O assunto será debatido na próxima conferência de líderes das bancadas parlamentares, marcada para 19 de dezembro, devendo o debate da questão em plenário ficar aí agendado, acrescenta a Lusa.

Segundo o texto da proposta, a eventual comissão terá um prazo de 120 dias, «tendo por objeto apurar responsabilidades políticas e administrativas dos Governos e dos conselhos de administração» dos estaleiros, «que culminaram na decisão de extinção da empresa e de concessão das suas instalações a uma empresa privada».

A iniciativa comunista mereceu o apoio público do Bloco de Esquerda e do PS, mas o líder parlamentar do PSD, Luís Montenegro, considerou não haver fundamento para um inquérito, uma vez que existe uma comissão parlamentar da Defesa Nacional que está a levar a cabo audições sobre a matéria.

O PCP admite avançar com um pedido potestativo, embora seja necessário um quinto (46) dos deputados eleitos para o efeito, ou seja, a colaboração de outras bancadas para além das do BE e dos Verdes.

O grupo Martifer anunciou que vai assumir em janeiro a subconcessão dos terrenos, infraestruturas e equipamentos dos ENVC, pagando a o Estado uma renda anual de 415 mil euros, até 2031.

A nova empresa West Sea deverá recrutar 400 dos atuais 609 trabalhadores, que estão a ser convidados a aderir a um plano de rescisões amigáveis que vai custar 30,1 milhões de euros, suportado com recursos públicos.

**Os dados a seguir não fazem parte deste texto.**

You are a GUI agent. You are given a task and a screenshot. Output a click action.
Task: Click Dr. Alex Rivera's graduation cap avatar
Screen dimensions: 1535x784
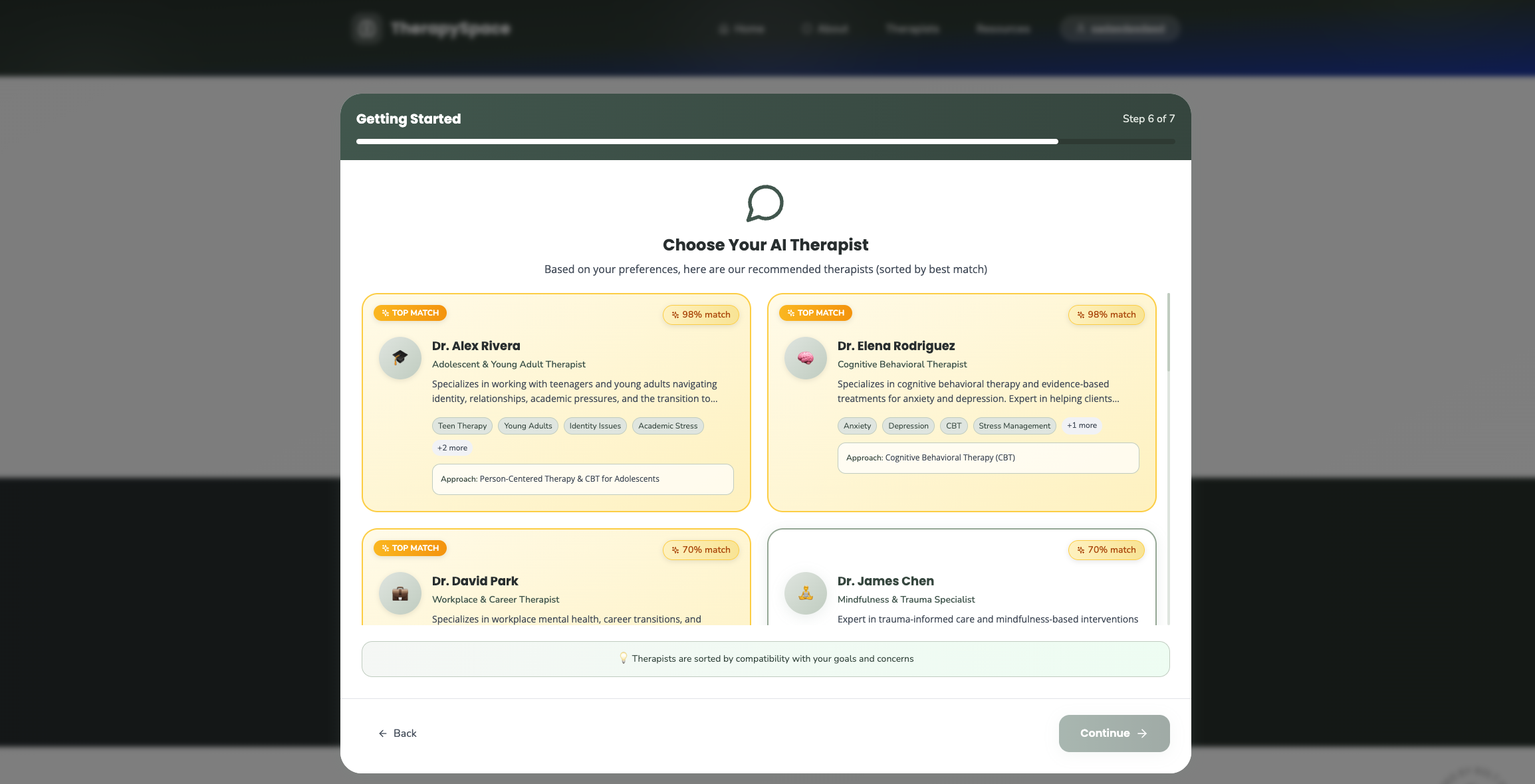click(x=400, y=358)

Esta foi a solução definida pelo Governo português para evitar a devolução de 181 milhões de euros de ajudas públicas, prestadas desde 2006, e não declaradas à Comissão Europeia, no âmbito de uma investigação lançada por Bruxelas.

Ao longo de 69 anos de atividade, os ENVC já construíram mais de 220 navios, mas apresentam hoje um passivo superior a 300 milhões de euros.